Ночью Карп проснулся от того, что сильно захотел по малой нужде. Вышел из бани в одних портах и рубахе. Завернул за угол, постоял немного, наслаждаясь возможностью свободно, без назойливого внимания охранников, побыть на свежем воздухе. Поднял голову вверх, к небу, усыпанному звёздным горохом. Затих в отрадном умилении: «Лет тридцать я вот так на ночное небо не глазел. В остроге, чуть сумерки, так в барак запирают. Ни одной ясной звёздочки сквозь бычий пузырь в оконце не разглядишь». Залюбовался Карп на звёздную россыпь: «Вон молочная полоска Мамаевой дороги, а рядом Утичье гнездо из мелких звёздочек. А вон к рассветному времени склонились Стожары».

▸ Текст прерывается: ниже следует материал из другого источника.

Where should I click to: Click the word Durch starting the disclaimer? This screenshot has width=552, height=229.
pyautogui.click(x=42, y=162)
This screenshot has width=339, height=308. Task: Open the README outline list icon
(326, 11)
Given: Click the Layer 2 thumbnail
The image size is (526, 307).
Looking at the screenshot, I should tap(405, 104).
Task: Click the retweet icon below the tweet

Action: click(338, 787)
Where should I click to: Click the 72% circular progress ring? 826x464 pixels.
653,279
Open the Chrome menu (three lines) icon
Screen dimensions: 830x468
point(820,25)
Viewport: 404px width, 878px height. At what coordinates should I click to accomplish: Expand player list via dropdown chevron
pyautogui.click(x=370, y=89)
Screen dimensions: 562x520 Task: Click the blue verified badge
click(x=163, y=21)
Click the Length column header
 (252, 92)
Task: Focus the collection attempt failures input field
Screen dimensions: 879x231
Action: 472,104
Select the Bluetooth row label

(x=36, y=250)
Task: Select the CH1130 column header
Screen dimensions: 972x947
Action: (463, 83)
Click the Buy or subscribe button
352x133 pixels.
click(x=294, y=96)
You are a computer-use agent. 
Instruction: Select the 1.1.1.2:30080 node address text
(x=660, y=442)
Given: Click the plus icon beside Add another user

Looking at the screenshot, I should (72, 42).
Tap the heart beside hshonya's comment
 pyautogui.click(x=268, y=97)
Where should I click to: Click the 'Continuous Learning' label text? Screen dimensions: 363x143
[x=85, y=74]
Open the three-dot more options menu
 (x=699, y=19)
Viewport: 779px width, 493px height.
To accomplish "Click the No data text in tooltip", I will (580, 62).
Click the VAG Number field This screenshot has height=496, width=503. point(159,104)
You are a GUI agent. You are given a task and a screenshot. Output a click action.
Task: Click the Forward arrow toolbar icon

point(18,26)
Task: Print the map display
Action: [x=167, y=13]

Пронзительный холодок прошёлся по старческому телу сквозь расстёгнутый ворот и широкие рукава рубахи. Карп передёрнул плечами, крестьянской думкой посетовал: «Чё ль, к ранним заморозкам вызвездилось? Негоже. Как бы хлеба не сгубили, однако». Он поспешил вернуться под тёплое одеяло. Но, бросив последний взгляд на ночной купол, споткнулся о звёздное скопление на восточной стороне неба. И обомлел. Там, где горизонт начинал светлеть, необычайно яркие и крупные звёзды выстроились в огненный сияющий крест. А поперёк него багряным предрассветным лучом лёг кровавый меч. «О-ох, бяда! Ой, к худу така страшна заклюка»[124], – встревожился старик. Он торопливо трижды осенил себя крестным знамением и потрусил обратно. Долго и беспокойно ворочался на колком тюфячке, терзаемый недобрыми предчувствиями. Шептал молитвы, да так и уснул, зажав в ладони нательный крестик.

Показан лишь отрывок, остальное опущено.